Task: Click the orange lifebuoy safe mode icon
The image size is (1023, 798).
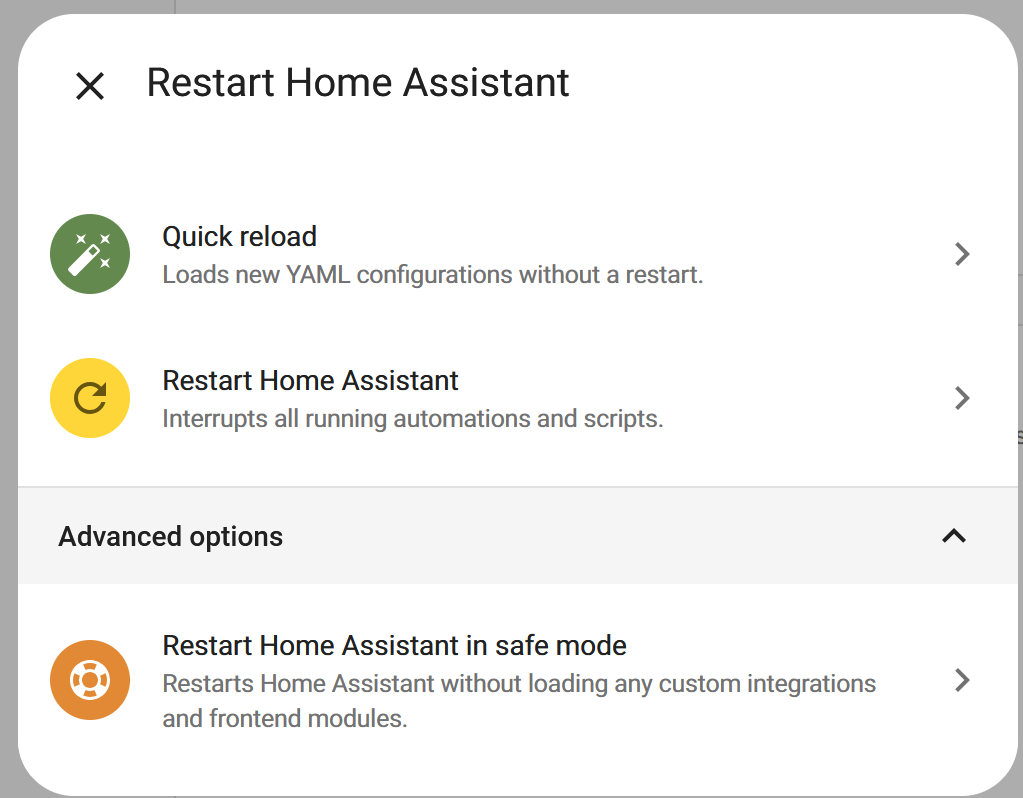Action: click(90, 680)
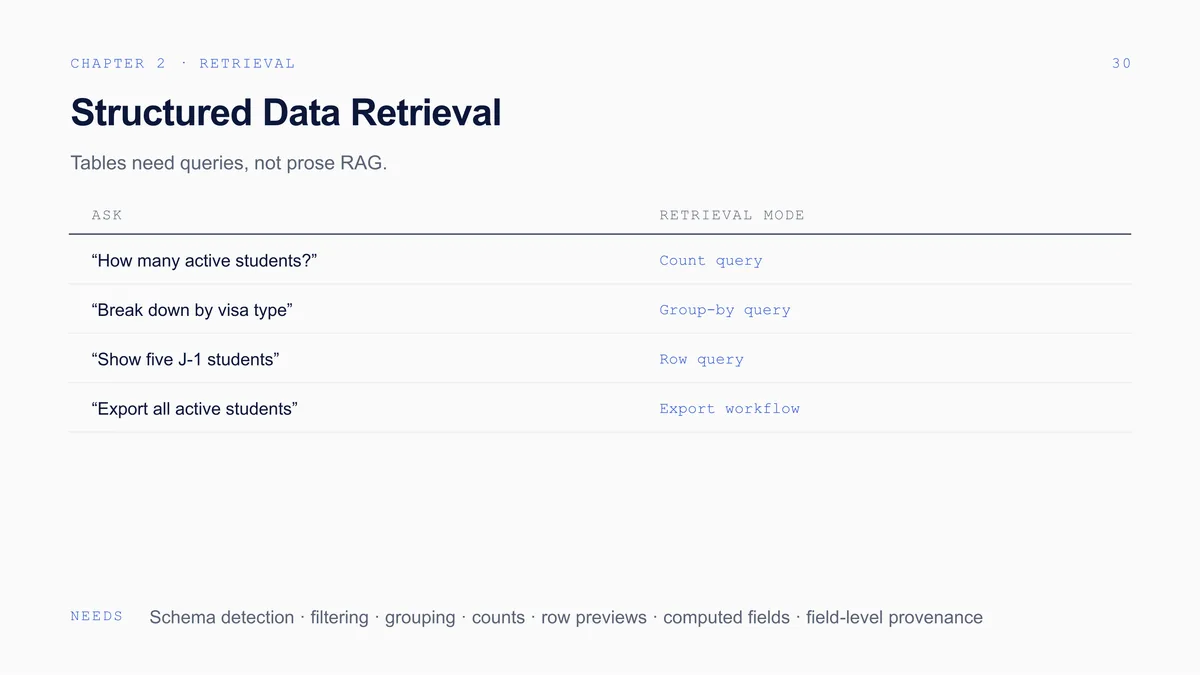The image size is (1200, 675).
Task: Click "Schema detection" in the needs list
Action: tap(222, 617)
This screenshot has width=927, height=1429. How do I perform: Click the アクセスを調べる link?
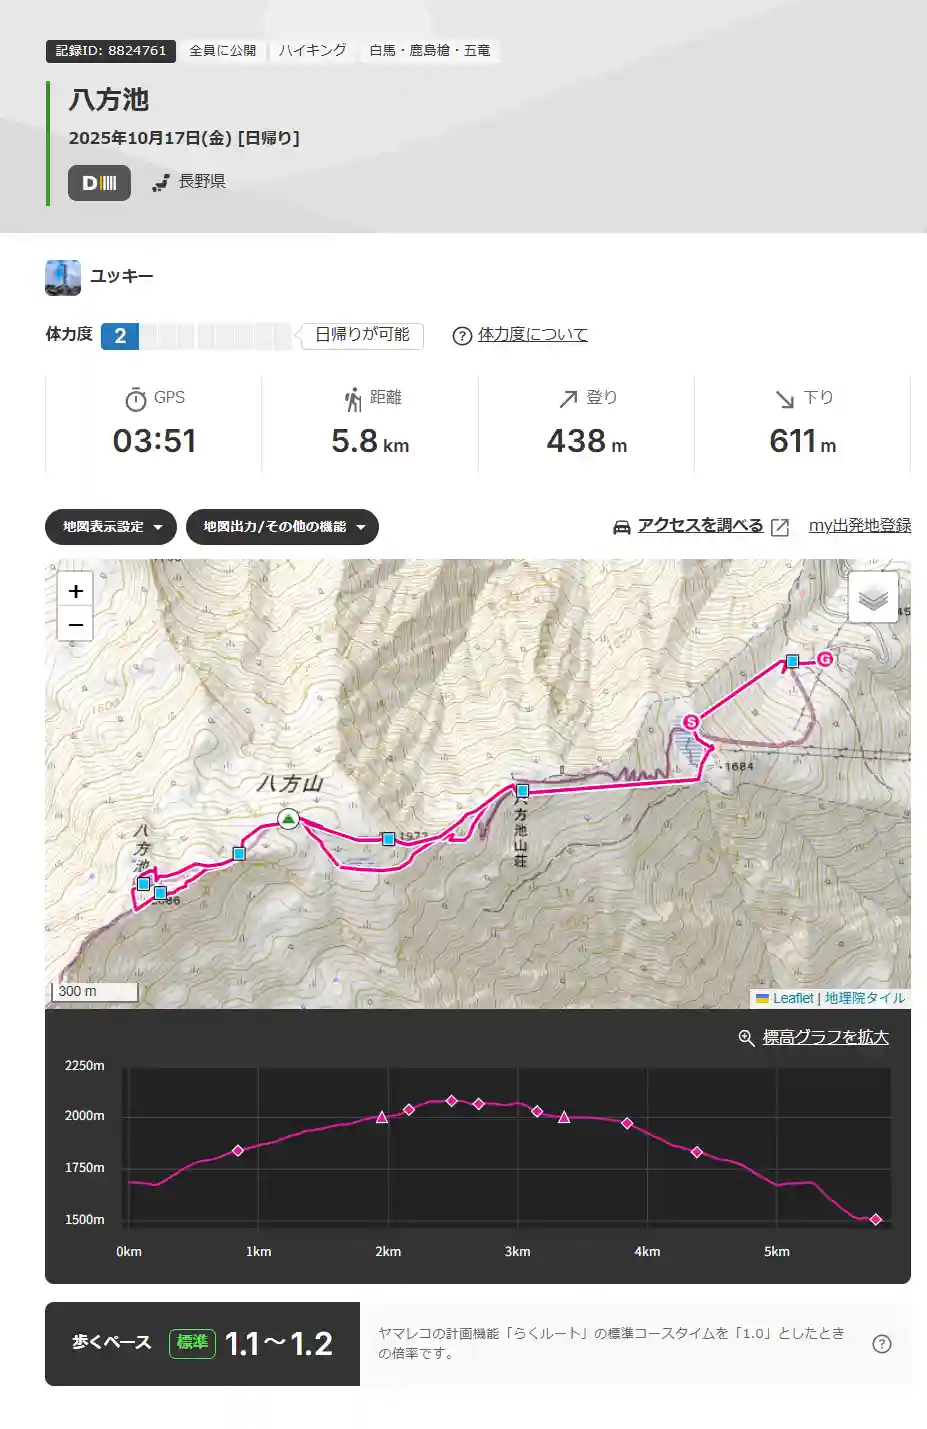700,526

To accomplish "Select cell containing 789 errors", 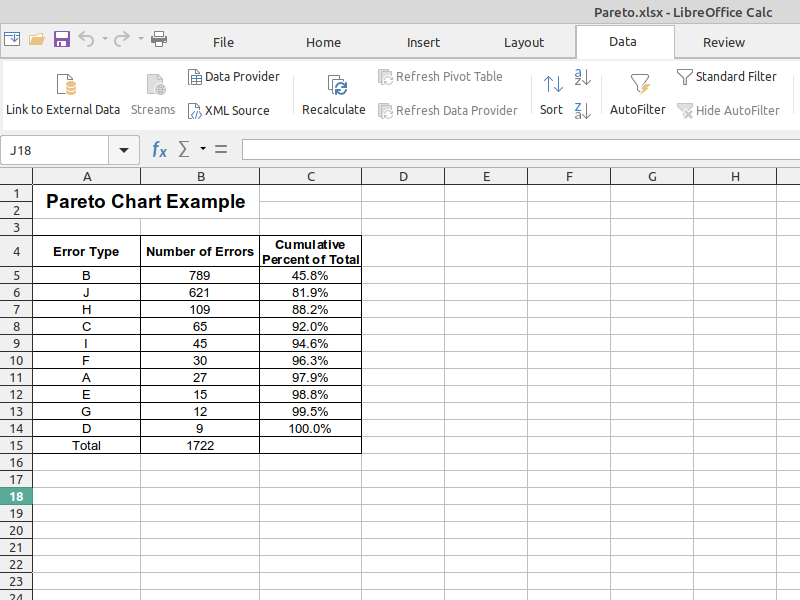I will (x=200, y=275).
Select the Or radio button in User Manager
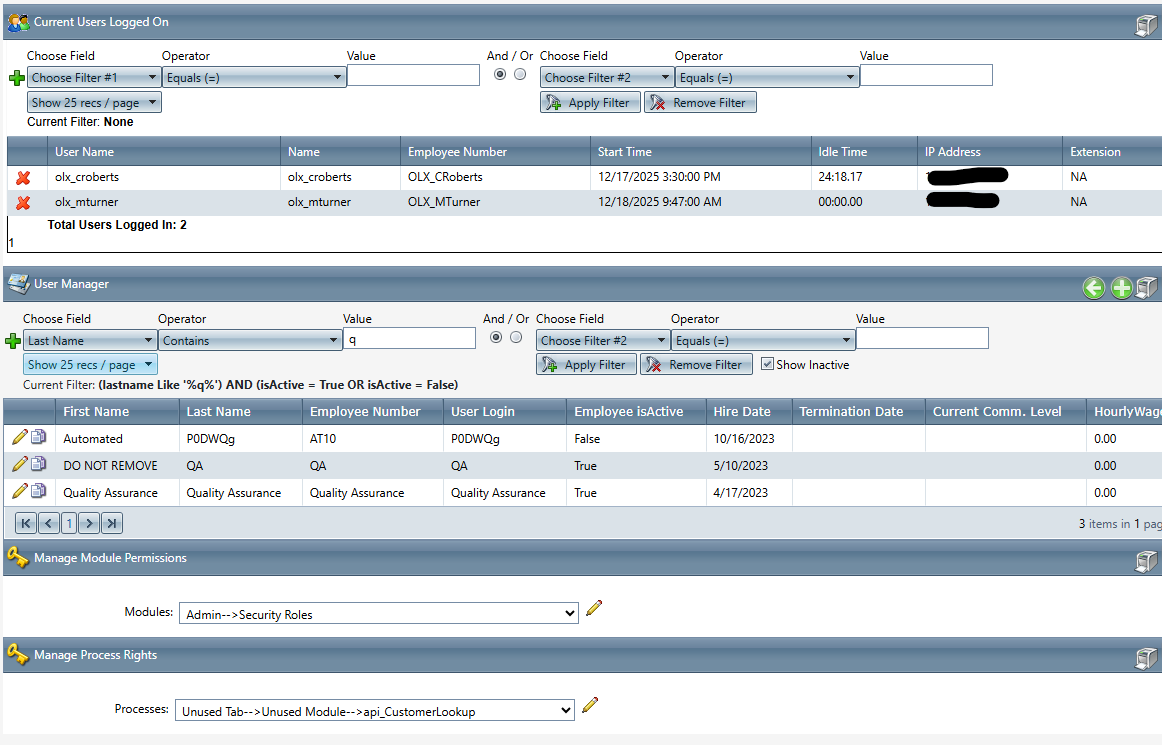The width and height of the screenshot is (1162, 745). 516,338
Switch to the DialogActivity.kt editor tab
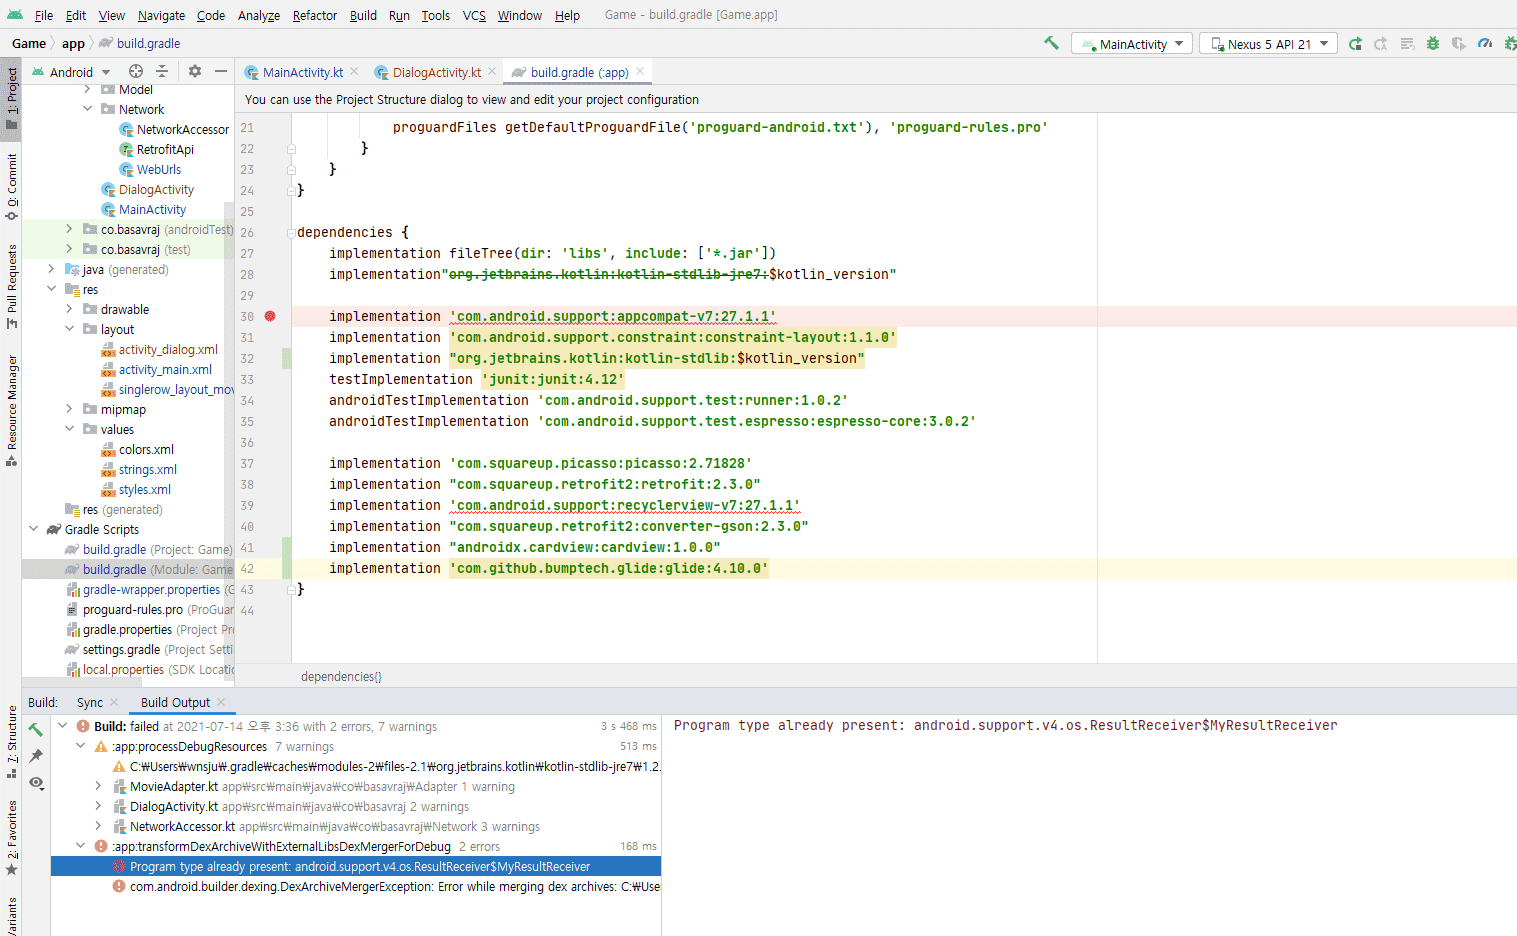 tap(436, 72)
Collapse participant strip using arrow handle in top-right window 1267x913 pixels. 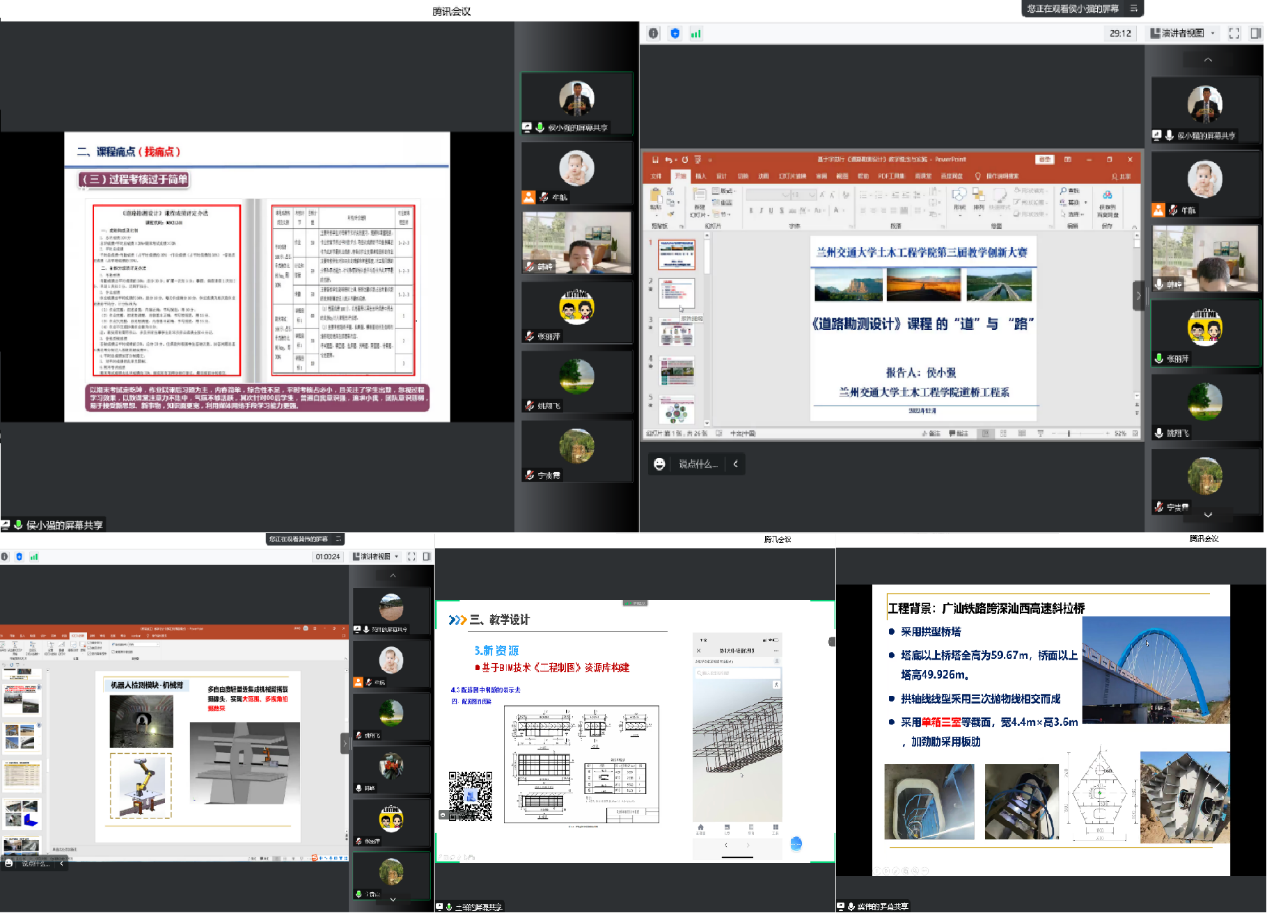click(x=1137, y=295)
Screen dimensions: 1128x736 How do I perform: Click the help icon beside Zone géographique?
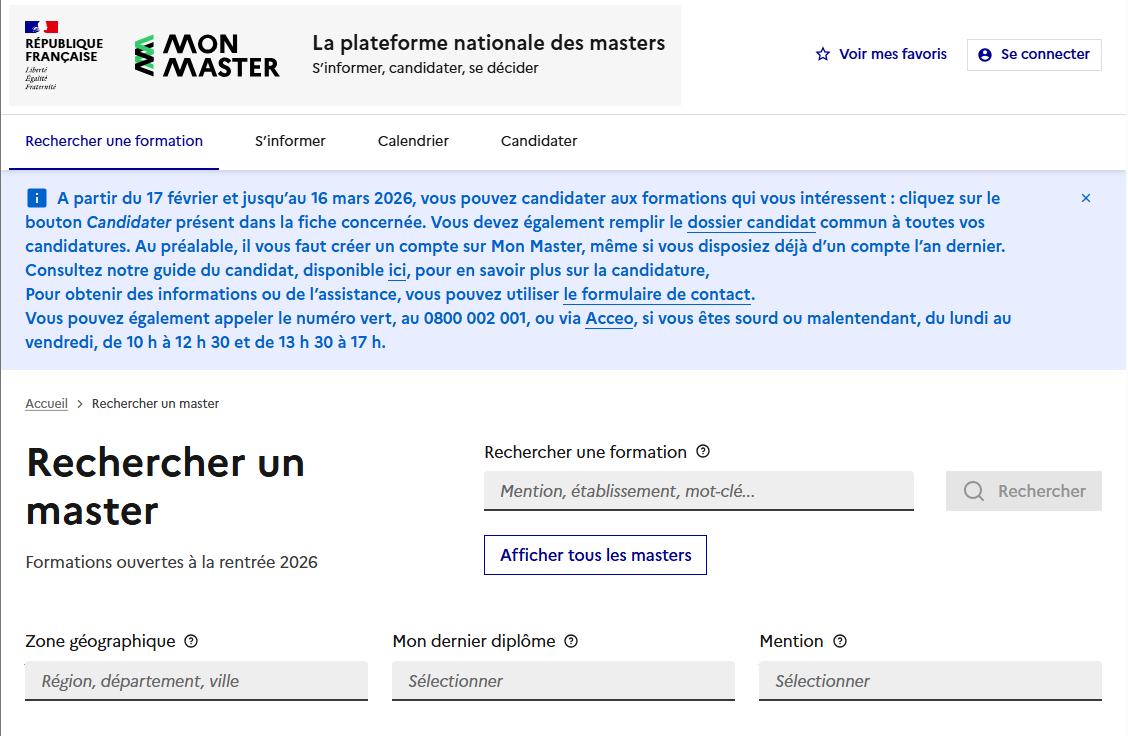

◆ ABOUT THIS EXERCISE:
Your reply should consist of one number: how many lines of the material above include the word "icon".

◆ FINAL ANSWER:
2